Whilst many of the songs have pace and a distinct Southern influence on their melodies, as can be the case with Ahrens and Flaherty mediocrity occasionally creeps into their composition and their lyrics can seem blunt when compared to Brown or to Kander and Ebb. It is of course a tall order to tackle any such horrific scenario through the medium of song and dance and credit to Ahrens and Flaherty for such a powerful and imaginative work but nonetheless, their writers’ scalpel needs whetting.

Dessa Rose’s story is moving and under Dean Austin’s baton the music is free flowing. The acting is outstanding and Andrew Keates has again assembled one of the finest companies around. A compelling production, not to be missed.


Runs until 30th August 2014

Thursday, 24 October 2013

Blood Wedding

Courtyard Theatre, London

**

Written by Federico Garcia Lorca
Translation by Tanya Ronder
Directed by Bronagh Lagan


Cassidy Janson

Lorca's Blood Wedding is a classic 20th century tragedy. Drawing upon the primal influences of the moon, the importance of the land and the spirituality of water and sketched out across a framework of love, despair and passionately tragic revenge, its poetry should harrow and destroy an audience. Bronagh Lagan's treatment of Tanya Ronder's translation sadly blunts the stark beauty of Lorca's verse.

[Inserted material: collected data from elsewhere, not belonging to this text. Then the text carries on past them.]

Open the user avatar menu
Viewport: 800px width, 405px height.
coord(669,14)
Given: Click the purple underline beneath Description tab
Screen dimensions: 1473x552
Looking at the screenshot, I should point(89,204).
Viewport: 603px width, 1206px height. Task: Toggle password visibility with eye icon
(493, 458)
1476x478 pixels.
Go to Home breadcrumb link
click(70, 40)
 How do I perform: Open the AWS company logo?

In a cast of twelve, only three actors deliver engaging performances. Miles Yekinni, on stage for much of the single-act's 90 minute duration, stalks the characters as Death, frequently checking a pocket watch to indicate the looming, pre-destined bloody climax. Cassidy Janson, as a family servant, is an actor who only knows how to be excellent and her presence adds value to each of her scenes. Tamarin Payne's Moon, perhaps an over-excitable young girl for too much of the play's early movements, shows a beautiful balletic grace in a sweetly staged dance with Death. 

But that's it for the talent. Lynsey Beauchamp's grieving Mother hacks her way through text that should slice the audience open with her pain, trying too hard and lacking a natural air that is to be expected of a good professional performer. As the Bride, torn between the cravings of her heart for the already married Leonardo and the dutiful wife she knows she must be to her Groom, Anna Bamberger, (who also co-produces, an ominous sign) is lacklustre and wooden. And as for the story's wedding sequence, what should be an opportunity for a flamboyant and extravagant Latin dance routine is squandered. Maybe Lagan should have hired a choreographer, for whilst her wedding dance bore some recognisably Spanish touches, it was poorly planned and sloppily drilled.

Aria Entertainment who co-produce under the veritable human dynamo of Katy Lipson should get it better than this. Perhaps they need to focus more on the quality of their productions rather than the quantity?